Thanks for your response.
>I must be missing just what it is you're asking for. Since you can't visually define a column class, you have to define in a .PRG.
>
>You then set the Grid's .MemberClass property to your classname in your .PRG (which automatically sets the .MemberClassLibrary to the .PRG. You can set that in the class designer for a grid, or for a form with a grid in it. When columns are added to your grid, they'll use your custom column definition, which you can either add controls in the DEFINE CLASS with ADD OBJECT, or you can use the AddObject() method to add your controls.
>
>
>* custcolumn.prg
>*
>DEFINE CLASS myColumn AS Column
> ADD OBJECT MyText AS TextBox ;
> WITH FontSize=12, ;
> FontBold = .T., ;
> Visible = .t.
>ENDDEFINE
>
>Once you have this, all you need to do is modify the Grid.MemberClass and Grid.memberClassLibrary properties to use your new column with it's custom controls.
>
>
>>Hi Fred,
>>
>>That is what I was asking. How do I define a column with MY control? The only way I could find was to addobject() in my colum code. I added the properties below so I can change the control in the visual designer.
>>
>>>But can't you just define a column class that uses your TextBox and then use the Grid's MemberClass properties to add your specialized column? I do believe that's the intent of the whole MemberClass animal.
>>>
>>>
>>>>Fred,
>>>>
>>>>Too bad. It would have been nice to be able to define a default control different from the base textbox we get now. I find that the text1 control that always gets added is not if my control class addes my control at runtime. For example.
>>>>
>>>>
>>>>DEFINE CLASS cColumn AS column
>>>> HeaderClass = "cheader"
>>>> HeaderClassLibrary = "cgridclass.prg"

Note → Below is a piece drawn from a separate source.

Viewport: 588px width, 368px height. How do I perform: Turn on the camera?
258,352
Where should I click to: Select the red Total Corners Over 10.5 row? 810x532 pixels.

>>>> cControlClass = "cgrid_textbox"
>>>> cControlClassLib = "cgridcontrols"
>>>> cControlName = ""
>>>> PROCEDURE init()
>>>> LOCAL lcControl
>>>> IF NOT EMPTY(this.cControlClass) AND NOT EMPTY(this.cControlClassLib)
>>>> IF EMPTY(this.cControlName)
>>>> this.cControlName = this.cControlClass
>>>> ENDIF
>>>> this.NewObject(this.cControlName,this.cControlClass,this.cControlClassLib)
>>>> this.CurrentControl=this.cControlName
>>>> DODEFAULT()
>>>> FOR EACH loControl IN this.Controls
>>>> loControl.visible = .t.
>>>> NEXT
>>>> ENDIF
>>>> ENDPROC
>>>>
>>>>ENDDEFINE
>>>>
>>>>
>>>>
>>>>>>Hi All
>>>>>>
>>>>>>I can't find a way to set the control in a column except to addobject() the control. Is there not a memberclass for the control similar to the headerclass?
>>>>>>
>>>>>>Thanks
>>>>>
>>>>>Since a Column can only have a single header, you can use the HeaderClass and HeaderClassLibrary properties.
>>>>>
>>>>>If you're looking to add different controls along with the header, you'll have to do that in the Designer for each individual column, or at runtime using AddObject, but it sounds like you already know how to do that. There is no MemberClass properties except for the HeaderClass.